India, while making a its stand clear at the United Nations, said that ‘double standards’ were unacceptable when it concerned religions and related issues. Furthermore, dealing with the issue should not be a ‘selective exercise’ involving only one or two religions, but should also apply to phobias against non-Abrahamic religions.
Ambassador T S Tirumurti, India’s Permanent Representative to the UN, made these remarks on Friday while speaking at a high-level event. The event was held to mark the 1st anniversary of the International Day on Countering Hate Speech , titled ‘Role of education to address the root causes of hate speech and advance inclusion, non-discrimination, and peace’. This event was organised by the Permanent Mission of Morocco and the UN Office.
The strong statement came just hours before blasts in the Gurdwara Karte Parwan in Kabul’s Bagh-e Bala area on Saturday in which two persons, including a Sikh, were killed and seven others were injured.
External Affairs Minister S Jaishankar said in a tweet that the ‘cowardly attack’ on Gurdwara Karte Parwan should be condemned in the strongest terms by all.
By promoting democracy and pluralism, he called on countries to develop an educational system that truly contributes to fighting terrorism.
“As we have emphasized time and again, combating religiophobia should not be a selective exercise involving only one or two religions but should apply equally to phobias against non-Abrahamic religions as well. Till this is done, such international days will never achieve their objectives. There cannot be double standards on religiophobia,” he said.

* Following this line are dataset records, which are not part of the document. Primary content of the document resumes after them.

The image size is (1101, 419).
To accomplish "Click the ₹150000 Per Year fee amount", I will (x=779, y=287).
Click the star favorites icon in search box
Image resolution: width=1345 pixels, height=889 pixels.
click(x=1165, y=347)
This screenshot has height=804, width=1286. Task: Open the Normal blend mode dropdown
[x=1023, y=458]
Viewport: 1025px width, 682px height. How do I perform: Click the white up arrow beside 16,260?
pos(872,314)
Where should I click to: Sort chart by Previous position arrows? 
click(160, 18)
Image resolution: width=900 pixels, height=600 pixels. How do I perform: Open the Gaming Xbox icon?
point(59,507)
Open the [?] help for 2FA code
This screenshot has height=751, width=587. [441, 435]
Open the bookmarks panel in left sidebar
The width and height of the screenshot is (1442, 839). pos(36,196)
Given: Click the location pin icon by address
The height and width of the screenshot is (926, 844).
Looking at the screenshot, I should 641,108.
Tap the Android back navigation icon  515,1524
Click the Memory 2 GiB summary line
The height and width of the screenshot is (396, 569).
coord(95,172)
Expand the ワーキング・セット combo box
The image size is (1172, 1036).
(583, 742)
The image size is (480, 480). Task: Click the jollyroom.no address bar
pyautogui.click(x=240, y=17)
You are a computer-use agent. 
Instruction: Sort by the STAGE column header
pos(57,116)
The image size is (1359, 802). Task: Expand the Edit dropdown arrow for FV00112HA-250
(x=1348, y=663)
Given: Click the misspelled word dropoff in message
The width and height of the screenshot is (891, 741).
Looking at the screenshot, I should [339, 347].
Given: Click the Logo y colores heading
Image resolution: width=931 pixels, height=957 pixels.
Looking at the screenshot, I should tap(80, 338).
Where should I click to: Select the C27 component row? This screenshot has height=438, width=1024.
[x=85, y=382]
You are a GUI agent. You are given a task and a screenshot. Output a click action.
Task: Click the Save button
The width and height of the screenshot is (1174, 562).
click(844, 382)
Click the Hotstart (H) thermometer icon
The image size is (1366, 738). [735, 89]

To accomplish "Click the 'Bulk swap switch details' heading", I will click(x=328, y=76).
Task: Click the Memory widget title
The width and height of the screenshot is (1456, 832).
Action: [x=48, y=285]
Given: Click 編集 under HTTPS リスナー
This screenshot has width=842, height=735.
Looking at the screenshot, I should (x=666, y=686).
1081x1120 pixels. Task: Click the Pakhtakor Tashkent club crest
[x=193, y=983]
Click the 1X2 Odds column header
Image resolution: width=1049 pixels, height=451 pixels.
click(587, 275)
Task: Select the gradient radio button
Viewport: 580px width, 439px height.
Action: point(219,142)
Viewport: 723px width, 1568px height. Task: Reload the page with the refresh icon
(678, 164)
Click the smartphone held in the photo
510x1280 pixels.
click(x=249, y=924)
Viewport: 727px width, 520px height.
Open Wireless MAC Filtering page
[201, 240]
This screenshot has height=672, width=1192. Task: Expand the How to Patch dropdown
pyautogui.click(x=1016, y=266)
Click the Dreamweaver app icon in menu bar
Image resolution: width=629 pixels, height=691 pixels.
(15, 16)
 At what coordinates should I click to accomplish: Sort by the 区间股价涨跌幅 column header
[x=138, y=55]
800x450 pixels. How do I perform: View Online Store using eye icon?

Tirumurti has spoken about issue of religiophobia repeatedly in the past year. Earlier this year he had also pointed out in the UN that the spread of hatred and misinformation against non-Abrahamic religions can be observed as a modern form of religiophobia at the rise of attacks on places of worship, such as gurdwaras, monasteries, and temples. “The emergence of contemporary forms of religiophobia, especially anti-Hindu, anti-Buddhist and anti-Sikh phobias is a matter of serious concern and needs the attention of the UN and all Member States to address this threat. It is only then can we bring greater balance into our discussion on such topics,” he had said .
Aside from that, Tirumurti also noted that India’s multi-cultural edifice has, over centuries, made it an excellent place to seek refuge, whether from the Jewish community, Zoroastrians, Tibetans, or the neighbourhood itself. “It is this underlying strength of our nation that has withstood radicalisation and terrorism over time,” he said.
It is with this sense of history that India has continued to play a defining role to combat radicalisation and terrorism, and promoting tolerance and inclusion, Tirumurti added
Tirumurti emphasized that education has an important role to play in combating radicalisation, violent extremism and terrorism. “India has been the greatest victim of terrorism, especially cross-border terrorism. We call on countries to develop an education system that truly contributes to combating them by promoting the principles of pluralism and democracy,” he said.
When the UN General Assembly adopted a resolution in March declaring March 15 International Day to Combat Islamophobia, India expressed concern that phobia against one religion would be elevated to the status of an international day. It said there are growing contemporary forms of religiophobia, especially anti-Hindu, anti-Buddhist and anti-Sikh phobias.
In response to the adoption of the Pakistan-introduced resolution, Tirumurti expressed in the UN General Assembly that India hopes the resolution adopted ‘does not set a precedent that will lead to more resolutions based on selective religions and divide a unified United Nations into religious camps.
“Hinduism has more than 1.2 billion followers, Buddhism more than 535 million and Sikhism more than 30 million spread out around the world. It is time that we acknowledged the prevalence of religiophobia, rather than single out just one,” he had said.